[[ RECORDS PROVIDED, beginning ]]

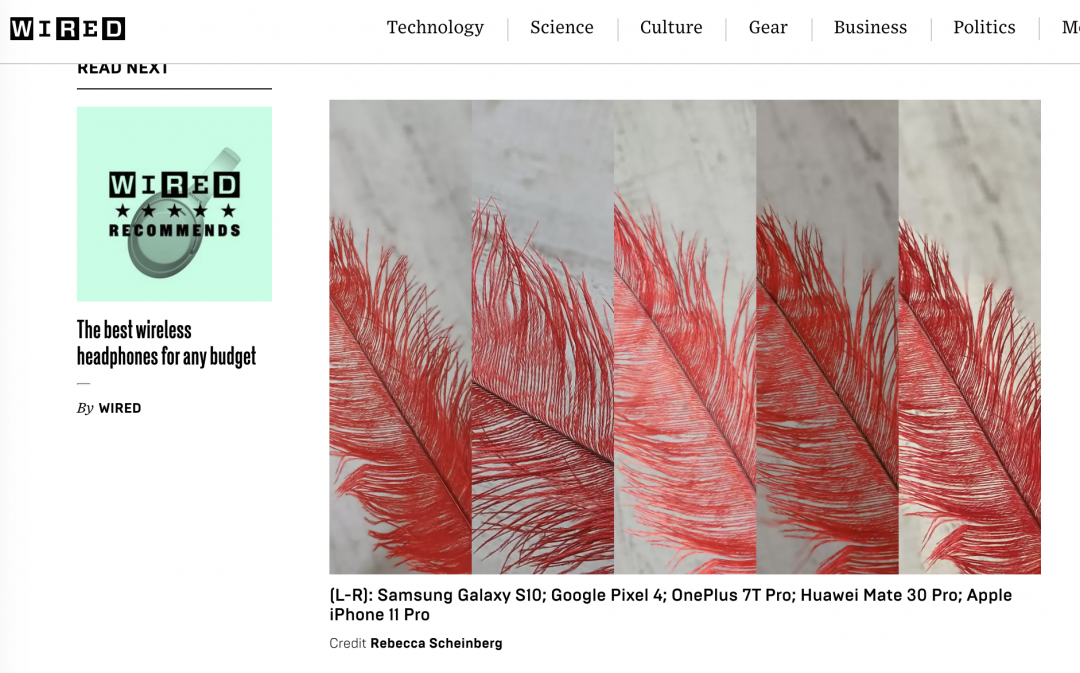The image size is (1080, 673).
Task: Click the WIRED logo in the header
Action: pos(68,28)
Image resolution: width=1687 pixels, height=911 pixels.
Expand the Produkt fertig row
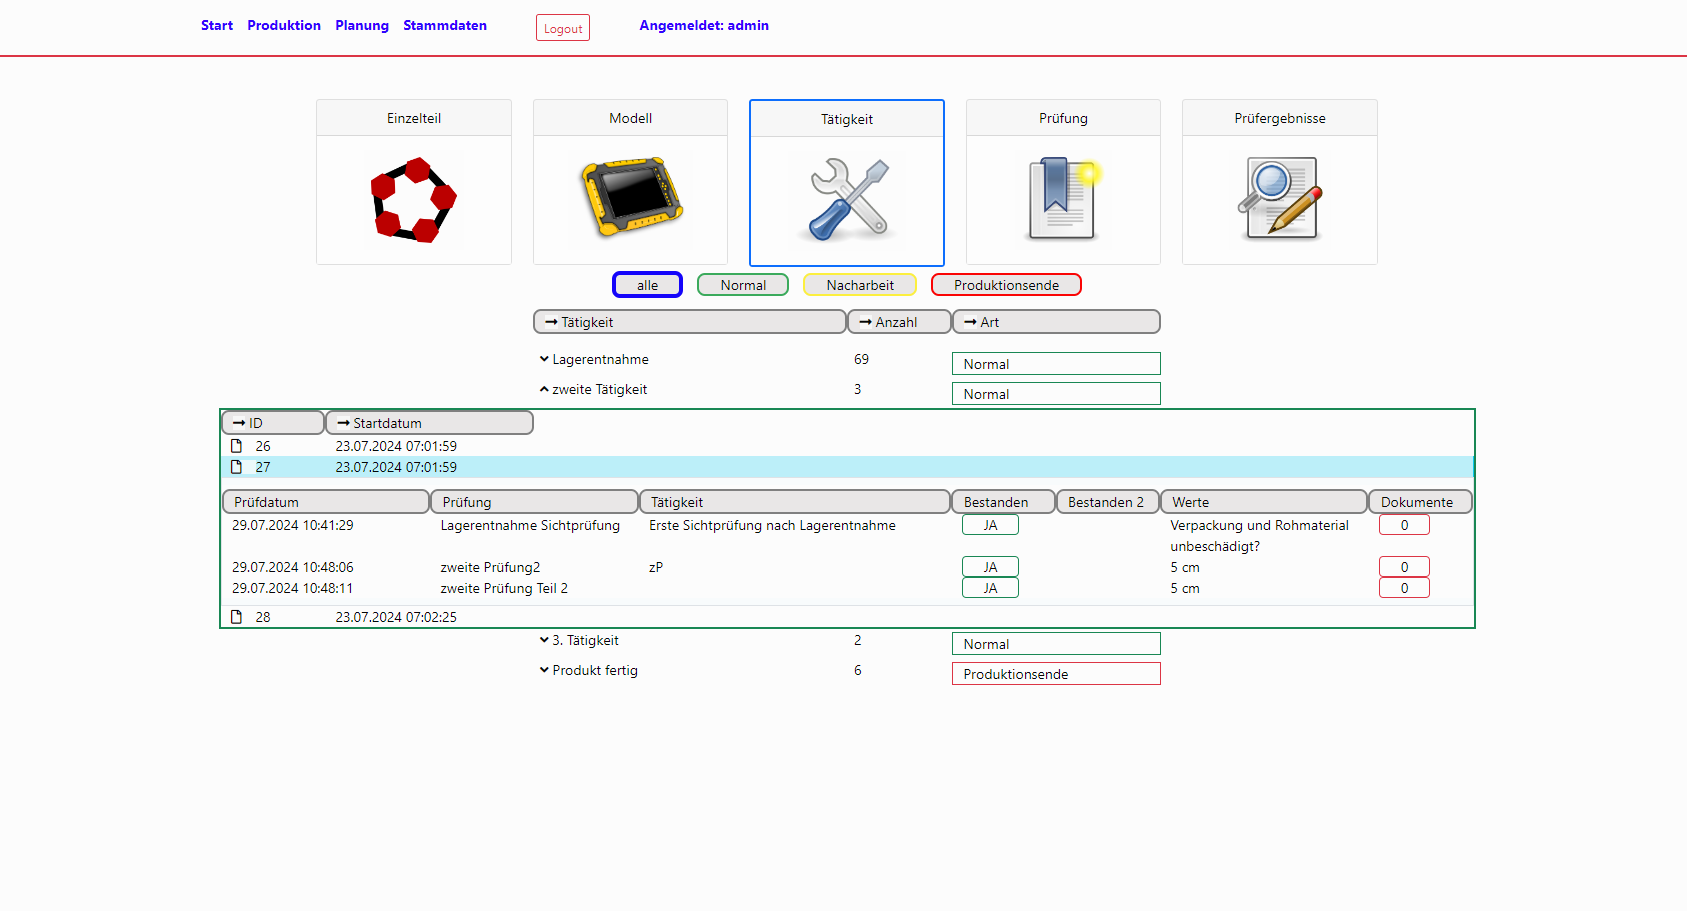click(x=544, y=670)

[[ RECORDS PROVIDED, end ]]

WHAT THE TASK REQUIRES: Would you write out exactly the lines of the data from the one holding "Image resolution: width=1687" to the final line, both included, with pictures left out?

RESULT OF THE EXERCISE:
Image resolution: width=1687 pixels, height=911 pixels.
Expand the Produkt fertig row
click(x=544, y=670)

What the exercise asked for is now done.